At that time, and in those circumstances, and given our shared history and values, I judged that, ultimately, it was in our national interest to stand beside the Americans.
There were many who argued that we should stay out; we should say “no” to the Americans for a change; that the true measure of a good friend was a willingness to disagree when the circumstances called for it, and that in the case of Iraq we would hurt our country by backing the United States, and that in the long run declining to participate in the coalition of the willing would be good for the alliance. That argument escaped me then, and it still does. In my view the circumstances we recall tonight necessitated a 100 per cent ally, not a 70 or 80 per cent one, particularly as no compelling national interest beckoned us in the opposite direction...

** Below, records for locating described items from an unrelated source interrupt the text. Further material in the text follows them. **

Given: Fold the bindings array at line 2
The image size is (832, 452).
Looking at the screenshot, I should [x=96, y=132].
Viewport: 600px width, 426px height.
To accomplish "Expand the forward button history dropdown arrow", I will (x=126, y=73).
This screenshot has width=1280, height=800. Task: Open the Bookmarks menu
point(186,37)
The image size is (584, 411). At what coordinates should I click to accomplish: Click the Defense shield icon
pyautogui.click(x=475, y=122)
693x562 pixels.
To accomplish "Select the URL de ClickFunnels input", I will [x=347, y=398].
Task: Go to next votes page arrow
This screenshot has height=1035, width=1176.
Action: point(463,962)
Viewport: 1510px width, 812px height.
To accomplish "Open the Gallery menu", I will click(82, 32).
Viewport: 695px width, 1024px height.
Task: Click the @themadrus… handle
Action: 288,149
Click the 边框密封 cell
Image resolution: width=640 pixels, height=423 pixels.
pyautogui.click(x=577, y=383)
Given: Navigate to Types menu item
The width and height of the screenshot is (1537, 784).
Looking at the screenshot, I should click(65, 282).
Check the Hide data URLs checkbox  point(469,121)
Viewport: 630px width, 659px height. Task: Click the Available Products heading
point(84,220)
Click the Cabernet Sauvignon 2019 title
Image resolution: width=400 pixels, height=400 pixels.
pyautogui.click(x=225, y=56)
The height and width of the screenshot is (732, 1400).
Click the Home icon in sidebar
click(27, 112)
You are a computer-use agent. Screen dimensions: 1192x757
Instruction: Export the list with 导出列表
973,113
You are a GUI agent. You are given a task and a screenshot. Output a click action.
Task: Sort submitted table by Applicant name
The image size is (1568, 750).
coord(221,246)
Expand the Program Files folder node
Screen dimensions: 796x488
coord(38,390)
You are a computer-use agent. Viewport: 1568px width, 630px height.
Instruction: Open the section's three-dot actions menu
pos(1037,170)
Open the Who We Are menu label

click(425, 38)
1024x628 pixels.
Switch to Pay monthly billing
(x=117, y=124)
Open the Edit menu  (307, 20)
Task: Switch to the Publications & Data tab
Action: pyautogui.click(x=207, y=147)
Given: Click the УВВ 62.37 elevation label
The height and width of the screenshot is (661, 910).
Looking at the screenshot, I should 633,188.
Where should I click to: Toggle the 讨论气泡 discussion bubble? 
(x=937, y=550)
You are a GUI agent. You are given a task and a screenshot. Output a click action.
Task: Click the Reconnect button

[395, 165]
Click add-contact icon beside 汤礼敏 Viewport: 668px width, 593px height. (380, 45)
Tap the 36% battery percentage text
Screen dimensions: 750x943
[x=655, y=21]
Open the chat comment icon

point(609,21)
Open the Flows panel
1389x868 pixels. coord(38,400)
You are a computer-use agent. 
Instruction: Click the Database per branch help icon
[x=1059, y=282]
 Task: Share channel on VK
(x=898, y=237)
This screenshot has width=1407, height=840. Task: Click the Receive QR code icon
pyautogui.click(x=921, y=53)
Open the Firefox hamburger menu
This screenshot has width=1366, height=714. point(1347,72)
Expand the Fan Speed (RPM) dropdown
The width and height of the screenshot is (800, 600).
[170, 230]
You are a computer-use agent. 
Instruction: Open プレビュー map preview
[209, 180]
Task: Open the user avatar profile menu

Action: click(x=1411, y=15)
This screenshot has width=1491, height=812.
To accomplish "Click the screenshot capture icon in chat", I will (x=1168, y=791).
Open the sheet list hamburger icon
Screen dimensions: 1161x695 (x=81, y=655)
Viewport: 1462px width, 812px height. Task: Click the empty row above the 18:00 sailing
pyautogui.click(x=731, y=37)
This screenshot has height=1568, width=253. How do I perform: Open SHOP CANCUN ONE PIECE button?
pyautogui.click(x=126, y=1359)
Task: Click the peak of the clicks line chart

To what extent has democracy really taken root in Iraq, and to what degree, if at all, have events in Iraq, had an impact on the rest of the Middle East? I hope I won't be accused of invoking the Chou en Lai defence, when I say that more time should be allowed to pass before attempting to fully answer those questions.
Also back in 2013, The Interpreter hosted a debate on the war, ten years on. Here is Alexander Downer (Australia’s foreign minister from 1996 to 2007, and current High Commissioner to the United Kingdom) writing on why the Iraq War was right:
I'm one of those few people who occasionally part company with foreign policy realists. They are right to a point. It makes sense to pursue a foreign policy based on national interests. Sometimes we have to do business with regimes we don't approve of. After all, we deal with the Chinese, who take 25% of our exports. And we don't much like their political system.
But there is a limit to this sort of pragmatism. These days we are entitled to take the view that a government which commits the most egregious of human rights abuses loses the authority to remain both in power and a respected partner of the international community. The international community has to stand for something. It has to have some universal values.
Downer’s final paragraph is a sober reminder of just how much has changed in three years:
These days, Iraq has an unsteady democratic government and its economy is growing. There is still sectarian violence which only a return to autocracy would stamp out. And Iraq is a benign player in the volatile world of Middle Eastern politics. All that's a big improvement on pre-2003 Iraq.